In a mixer, cream butter and sugar adding vanilla, almond and egg beating until fluffy. Add flour, soda and cream of tartar, and mix well.

Refrigerate dough at least three hours.

Roll 3/16" thick on well floured pastry board, cut with desired cutters.  Bake on un-greased cookie sheet for 7-10 minutes.  Light brown edges indicate doneness.

Allow to cool completely, Ice and decorate.

Icing
3 c powdered sugar
1/3 c butter (softened)
1 1/2 tsp. vanilla
2 T. milk

Mix well, keep covered and refrigerate any unused icing.

So....this all sounds SO simple....unless you live with me.  I had always made sugar cookies a "certain way".  Stella never complained, helping me, following explicit instructions.

The year it came to a crisis point was in 2008, when I  was forced to return to work, full time, at the bank.  Randy was recovering from his second hip surgery and Stella was in an auditioned youth choir preforming with Bethel University in their Christmas concert, "Night of Wonder, Christmas Through a Child's Eyes."

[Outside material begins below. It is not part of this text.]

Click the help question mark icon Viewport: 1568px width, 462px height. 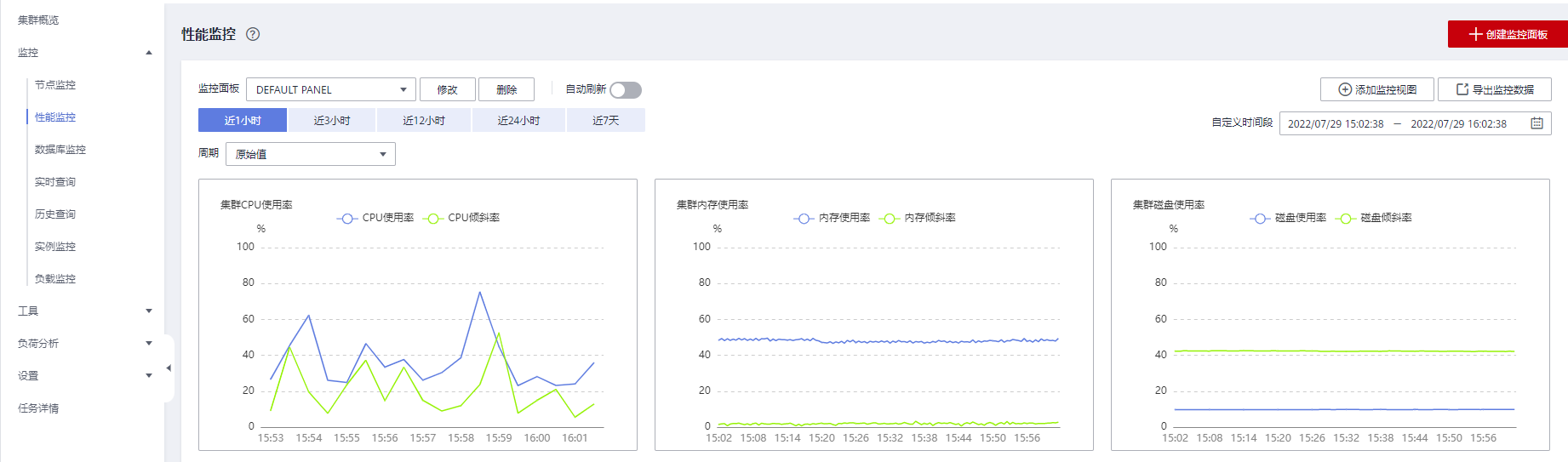(x=253, y=34)
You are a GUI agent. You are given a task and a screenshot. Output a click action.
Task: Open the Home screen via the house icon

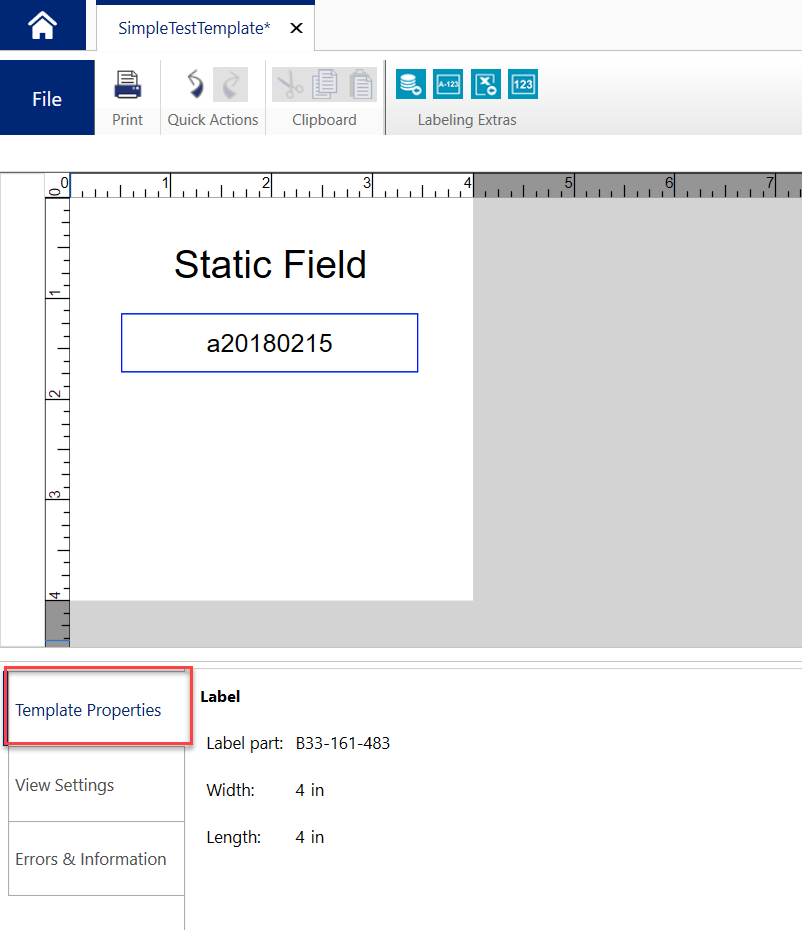coord(41,25)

I was physically and emotionally exhausted and some of my wonderful, lifelong friends came to help me get my holiday baking complete.  It truly was a gift of their time and presence, but it also was how my sugar cookie psychosis became public knowledge.

Sara was left alone in my kitchen with the icing, and unbeknownst to me, separated the icing into five bowls and added food coloring.  My icing is, has been and always shall be....WHITE.  She then proceeded to get all the children involved, icing the cookies any color they desired with any sort of sprinkles. My whole idea of how sugar cookies should be done was thrown into chaos.... Stella had more fun making cookies that year THAN ANY OTHER.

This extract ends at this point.